The biggest jump in enthusiasm for the closest relative to a goldfish is that the fly has proven to be a seductive solicitor, surface or subsurface. Carp, like most fish, spend an inordinate amount of time foraging and seem to be perpetually hungry. Carp are not the selective feeders that some would have you believe. If it fits, they’ll commit. Too, they’re plentiful. That said, you can spook carpio very easily by sloshing around in the water or rushing about while ashore. With carp, take all things slowly.

There’s also some real don’t-dos in the carp-e diem game. Trout and saltwater flats game plans are out. Those ploys are like ‘prevent defense’ in football – almost a shoe-in you’ll lose the game you had won.

Older than dirt?

The common carp has been estimated to live up to 100 years in some environments/countries, but generally around 40 years is more acceptable. Essentially, and like tarpon, you could be fishing and catching the same fish for decades.

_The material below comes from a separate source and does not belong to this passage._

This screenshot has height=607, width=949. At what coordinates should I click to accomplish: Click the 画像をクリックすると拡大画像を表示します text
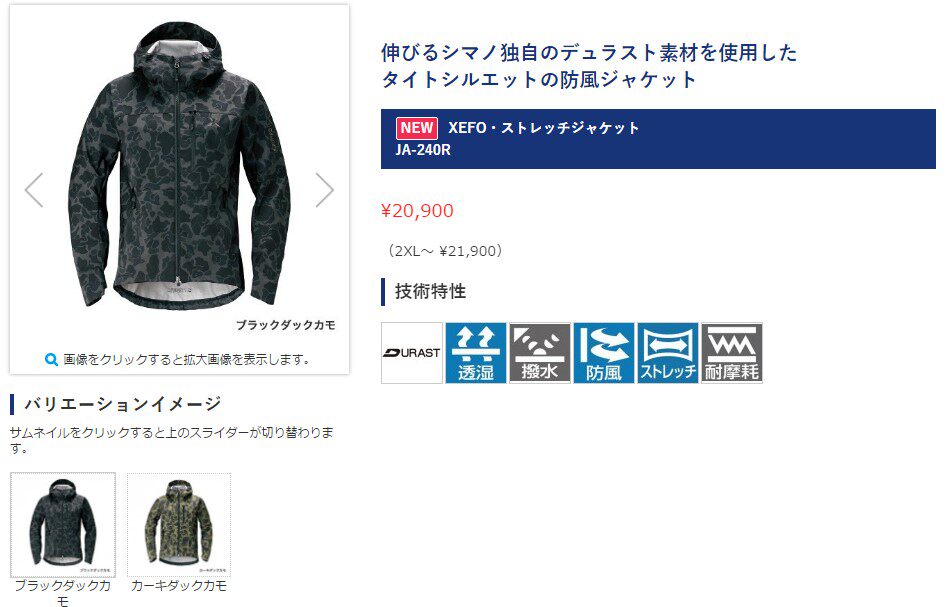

Fly-Carpin: Carp Fly Fishing Guides - Tennessee www.flycarpin.com. Location: Piney Flats, TN.

Fly-Carpin: Carp Fly Fishing Guides – Tennessee
www.flycarpin.com. Location: Piney Flats, TN.

Carp weigh in

Record carp landings have been reported in the 94- and 100-pound class, respectively in France and England. However, the International Game Fish Association (IGFA), official world record keeper and rule maker, records as follows. All Tackle at 75-pounds, 11-ounces, France in 1987; Line Class the same; Tippet Class at 16-pound test, 42-pounds, Italy in 2002.

The largest on a fly in U. S. and Canada (IGFA records) are almost a virtual tie at 29-pounds in Toronto, Canada (2008); 29-pounds, 8-ounces in Austin, Texas (1998).

Reproduction

An egg-lying adult female Cyprinus carpio can lay 300,000 eggs at one time and as many as 3,000,000 in a season, occurring when the water temp warms in the spring and water levels rise due to rains.

Habitats

Carp inhabit lakes, ponds, lower sections of rivers – usually with moderately flowing or standing water, but are also known to be present in brackish-water estuaries, backwaters, and bays. They prefer soft, vegetative sediments; tolerating water temperatures above freezing (37 degrees) to about 95 degrees.

Feeding, breathing and schooling

The common carp is omnivorous, feeding on aquatic plants, as well as, crustaceans, insects, crawfish, hatching bugs, terrestrials, benthic worms, and algae. They’re found in any water column.

The bottom feeding profile is to grub around in the mud and filter out what is edible. The ‘rooting around’ has caused destruction to lake, pond and river bed aquatic fauna – a real problem for some regions of the world.

Like tarpon, the common carp can gulp air when in poorly oxygenated water.

Generally, they school in groups of three to five fish.

Image by John Montana. John Montana’s carp blog spot.

Image by John Montana. John Montana’s carp blog spot.

Fly fishing for carp

Like everything in fly fishing, there’s his way, her way, their way, old way, new way, wrong way, right way and any old way. And then, of course, there’s actually the catching carp way.

While the maestro himself, Lefty Kreh, says that it’s hard to find a really bad fly rod these days. I still balk at cheap hardware and builds because even though that cheaper rod has a warrantee and casts as Lefty says, it’s unraveling while I’m in Belize is of no help to me.

I expect my fly rods to tolerate my carousing, skiff abuse, bumpy rides in the back of my dirt crusted SUV, roll happily around in puddle jumpers going to out-islands in the Bahamas, on float planes in Alaska, and the plain hard-ass-living that goes with time on the water.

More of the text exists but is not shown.